I’m tired of spending, and so is NCN from No Credit Needed. He shares my sentiments that we’re pretty happy with what we have, but looking deeper into the feeling, there’s a lot to it. One of NCN’s commenters, Jackie, stated:
However, being over spending is another matter. I still enjoy getting things that won’t be around for long though, like food and trips.
Thinking more about my own situation, I’m not really tired of spending…I’m tired of spending on certain things. In reality, I’ve cut back a lot on computers and electronics, but we’re actually spending more on dining out (but not necessarily going out more often). We’re not foodies, but I don’t really like going to the same place more than once unless I really liked their menu and food.
We moved into our house 5 years ago and we had tons of “must do” items. Over the years, they became “like to do” items and now we’re just used to them and overlook them. Things like the mismatched carpet (pink) and paint (greenish-gray) from the prior owner in the guest bedroom, or the weird layout of our living room furniture. I think that with time, necessities easily become minor annoyances. You never forget them completely, but you find other priorities more pressing in your life such as family, vacations, extra schooling, exercise or your career.

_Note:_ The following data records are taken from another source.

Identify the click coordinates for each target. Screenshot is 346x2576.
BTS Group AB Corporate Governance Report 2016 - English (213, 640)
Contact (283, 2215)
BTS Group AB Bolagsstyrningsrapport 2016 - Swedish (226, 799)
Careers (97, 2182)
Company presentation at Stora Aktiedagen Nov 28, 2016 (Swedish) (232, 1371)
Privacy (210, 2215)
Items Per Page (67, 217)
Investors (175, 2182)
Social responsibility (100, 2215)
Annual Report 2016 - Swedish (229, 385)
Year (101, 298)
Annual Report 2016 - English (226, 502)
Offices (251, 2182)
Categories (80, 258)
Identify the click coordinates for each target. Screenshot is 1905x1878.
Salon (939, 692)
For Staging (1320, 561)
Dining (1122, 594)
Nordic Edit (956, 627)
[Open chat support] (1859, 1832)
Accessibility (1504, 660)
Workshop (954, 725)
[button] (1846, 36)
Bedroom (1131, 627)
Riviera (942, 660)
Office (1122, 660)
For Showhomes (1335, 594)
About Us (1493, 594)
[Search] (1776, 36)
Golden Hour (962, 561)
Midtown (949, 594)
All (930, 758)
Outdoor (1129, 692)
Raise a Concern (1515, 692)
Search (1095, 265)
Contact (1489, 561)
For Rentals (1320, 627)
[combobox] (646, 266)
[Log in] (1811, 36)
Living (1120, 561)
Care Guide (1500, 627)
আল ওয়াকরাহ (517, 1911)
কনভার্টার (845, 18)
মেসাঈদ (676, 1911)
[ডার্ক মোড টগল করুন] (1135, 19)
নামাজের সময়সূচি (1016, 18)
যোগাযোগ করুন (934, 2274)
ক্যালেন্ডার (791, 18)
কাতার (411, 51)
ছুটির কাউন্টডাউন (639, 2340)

“Stuff” can become oppressive. In our home, we have all this furniture that I no longer want (note that I said “I”, not “we”). Desks (free and purchased), couches, bookshelves, and other random items take up space and, at least to me, become “a place to store or set more stuff”. Unfortunately, my wife is the more emotional of the two of us, and seems to attach herself to this stuff. I wouldn’t call her a hoarder at all, but I’ve learned to be very careful about bringing new stuff into our home, or else we may have an argument when it’s time for it to go.
For instance, we snagged a very sturdy kid’s desk from next to a dumpster about 6 years ago and we have never sat at it to do any work. It was intended to be my wife’s desk as I had my own desk, but she found that she works much better on the couch. So you would think we would have sold off or gave away the desk, right? No, we still have it and it is piled with books and papers. The drawers are jammed with cards from our wedding over 6 years ago (where we keep finding old gifts), but we just continue to ignore it. However, we’re having a neighborhood yard sale in a few weeks, and I made the executive decision that it’s going then, if not before.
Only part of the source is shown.